Task item:
Your answer must match, word for word, the lines from the one holding "Instruction: Click the" through the final line below, with pictures excluded.

[Screenshot grounding data]

──────────

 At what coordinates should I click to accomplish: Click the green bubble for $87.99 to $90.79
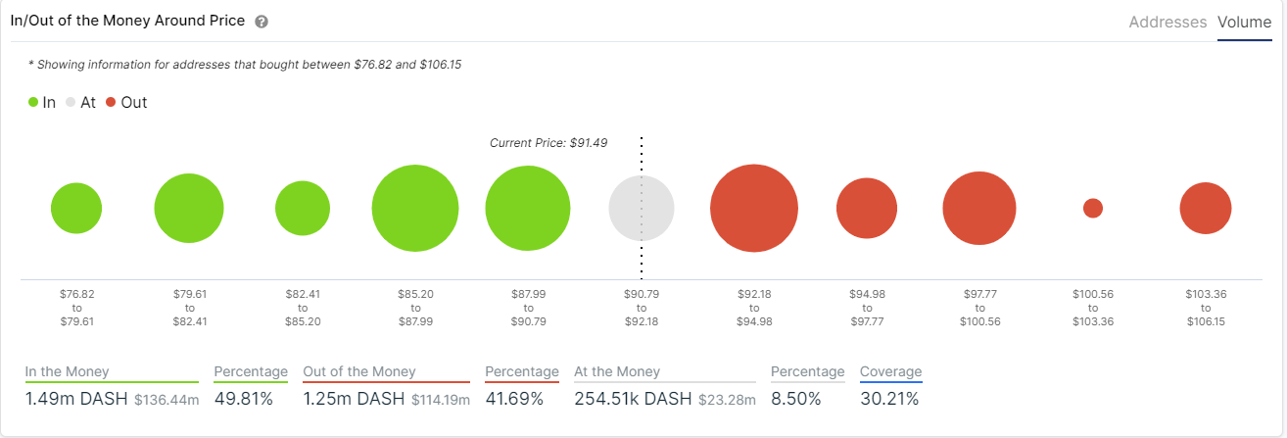(528, 209)
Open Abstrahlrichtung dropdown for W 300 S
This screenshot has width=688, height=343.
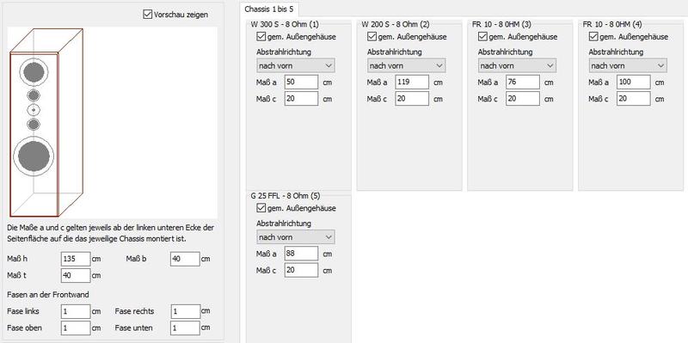pyautogui.click(x=296, y=66)
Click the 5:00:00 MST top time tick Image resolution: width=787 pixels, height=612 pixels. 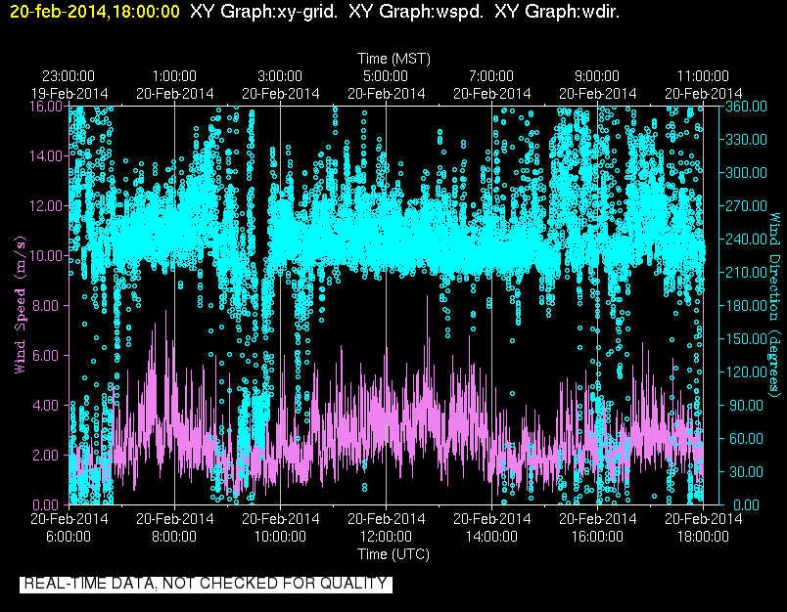[386, 85]
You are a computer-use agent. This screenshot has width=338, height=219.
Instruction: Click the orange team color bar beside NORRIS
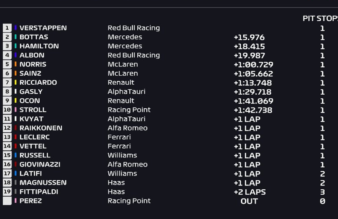point(16,64)
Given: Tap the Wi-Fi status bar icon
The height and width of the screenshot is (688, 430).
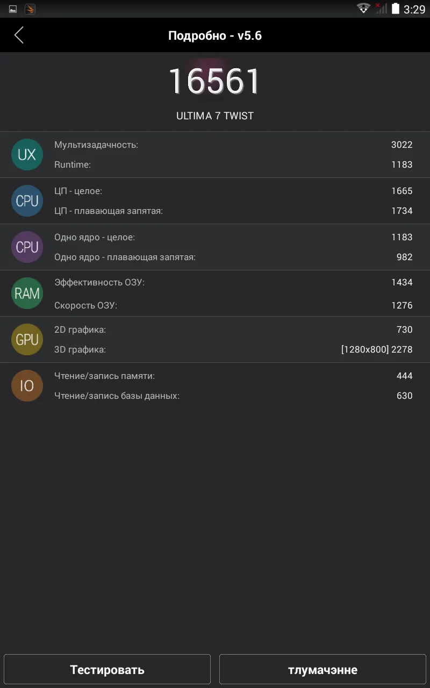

──────────

Answer section:
Instruction: Click the orange team color bar beside NORRIS
point(16,64)
Given: Tap the Wi-Fi status bar icon
The height and width of the screenshot is (688, 430).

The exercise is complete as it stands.